§ Data shown:
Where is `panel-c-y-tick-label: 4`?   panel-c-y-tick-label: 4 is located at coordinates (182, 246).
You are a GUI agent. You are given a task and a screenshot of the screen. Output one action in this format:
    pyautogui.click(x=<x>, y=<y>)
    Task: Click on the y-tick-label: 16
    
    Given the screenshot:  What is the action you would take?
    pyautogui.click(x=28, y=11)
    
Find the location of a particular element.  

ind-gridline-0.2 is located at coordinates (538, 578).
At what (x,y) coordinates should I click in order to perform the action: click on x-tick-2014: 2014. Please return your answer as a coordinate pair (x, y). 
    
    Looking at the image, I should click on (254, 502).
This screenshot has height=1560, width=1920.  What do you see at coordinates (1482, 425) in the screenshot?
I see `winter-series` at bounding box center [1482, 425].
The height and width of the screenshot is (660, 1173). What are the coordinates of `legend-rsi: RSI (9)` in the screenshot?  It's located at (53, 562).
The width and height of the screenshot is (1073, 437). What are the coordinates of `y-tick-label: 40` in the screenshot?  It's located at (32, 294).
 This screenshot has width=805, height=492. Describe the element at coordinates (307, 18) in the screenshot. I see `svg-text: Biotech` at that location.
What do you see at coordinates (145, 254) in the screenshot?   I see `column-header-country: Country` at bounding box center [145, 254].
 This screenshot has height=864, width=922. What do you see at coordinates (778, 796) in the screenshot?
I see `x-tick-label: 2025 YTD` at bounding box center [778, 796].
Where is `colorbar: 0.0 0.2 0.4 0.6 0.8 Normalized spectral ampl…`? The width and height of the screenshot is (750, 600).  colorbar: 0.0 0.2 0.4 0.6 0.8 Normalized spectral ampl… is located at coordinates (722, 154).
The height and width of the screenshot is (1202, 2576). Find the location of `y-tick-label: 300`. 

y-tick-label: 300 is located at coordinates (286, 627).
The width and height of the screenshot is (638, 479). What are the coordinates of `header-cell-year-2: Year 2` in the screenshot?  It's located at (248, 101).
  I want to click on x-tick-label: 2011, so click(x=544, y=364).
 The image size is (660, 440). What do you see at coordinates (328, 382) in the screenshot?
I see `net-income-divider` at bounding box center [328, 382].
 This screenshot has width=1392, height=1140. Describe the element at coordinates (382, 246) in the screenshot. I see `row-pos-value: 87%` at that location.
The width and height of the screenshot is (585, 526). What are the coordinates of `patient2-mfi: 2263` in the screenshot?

§ Task instructions:
Please repeat every one of the records above word for word, with no changes.

§ Written response:
Where is `panel-c-y-tick-label: 4`?   panel-c-y-tick-label: 4 is located at coordinates (182, 246).
You are a GUI agent. You are given a task and a screenshot of the screen. Output one action in this format:
    pyautogui.click(x=<x>, y=<y>)
    Task: Click on the y-tick-label: 16
    
    Given the screenshot:  What is the action you would take?
    pyautogui.click(x=28, y=11)
    
Find the location of a particular element.  

ind-gridline-0.2 is located at coordinates (538, 578).
At what (x,y) coordinates should I click in order to perform the action: click on x-tick-2014: 2014. Please return your answer as a coordinate pair (x, y). 
    
    Looking at the image, I should click on (254, 502).
This screenshot has height=1560, width=1920.  What do you see at coordinates (1482, 425) in the screenshot?
I see `winter-series` at bounding box center [1482, 425].
The height and width of the screenshot is (660, 1173). What are the coordinates of `legend-rsi: RSI (9)` in the screenshot?  It's located at (53, 562).
The width and height of the screenshot is (1073, 437). What are the coordinates of `y-tick-label: 40` in the screenshot?  It's located at (32, 294).
 This screenshot has width=805, height=492. Describe the element at coordinates (307, 18) in the screenshot. I see `svg-text: Biotech` at that location.
What do you see at coordinates (145, 254) in the screenshot?   I see `column-header-country: Country` at bounding box center [145, 254].
 This screenshot has height=864, width=922. What do you see at coordinates (778, 796) in the screenshot?
I see `x-tick-label: 2025 YTD` at bounding box center [778, 796].
Where is `colorbar: 0.0 0.2 0.4 0.6 0.8 Normalized spectral ampl…`? The width and height of the screenshot is (750, 600).  colorbar: 0.0 0.2 0.4 0.6 0.8 Normalized spectral ampl… is located at coordinates (722, 154).
The height and width of the screenshot is (1202, 2576). Find the location of `y-tick-label: 300`. 

y-tick-label: 300 is located at coordinates (286, 627).
The width and height of the screenshot is (638, 479). What are the coordinates of `header-cell-year-2: Year 2` in the screenshot?  It's located at (248, 101).
  I want to click on x-tick-label: 2011, so click(x=544, y=364).
 The image size is (660, 440). What do you see at coordinates (328, 382) in the screenshot?
I see `net-income-divider` at bounding box center [328, 382].
 This screenshot has width=1392, height=1140. Describe the element at coordinates (382, 246) in the screenshot. I see `row-pos-value: 87%` at that location.
The width and height of the screenshot is (585, 526). What are the coordinates of `patient2-mfi: 2263` in the screenshot?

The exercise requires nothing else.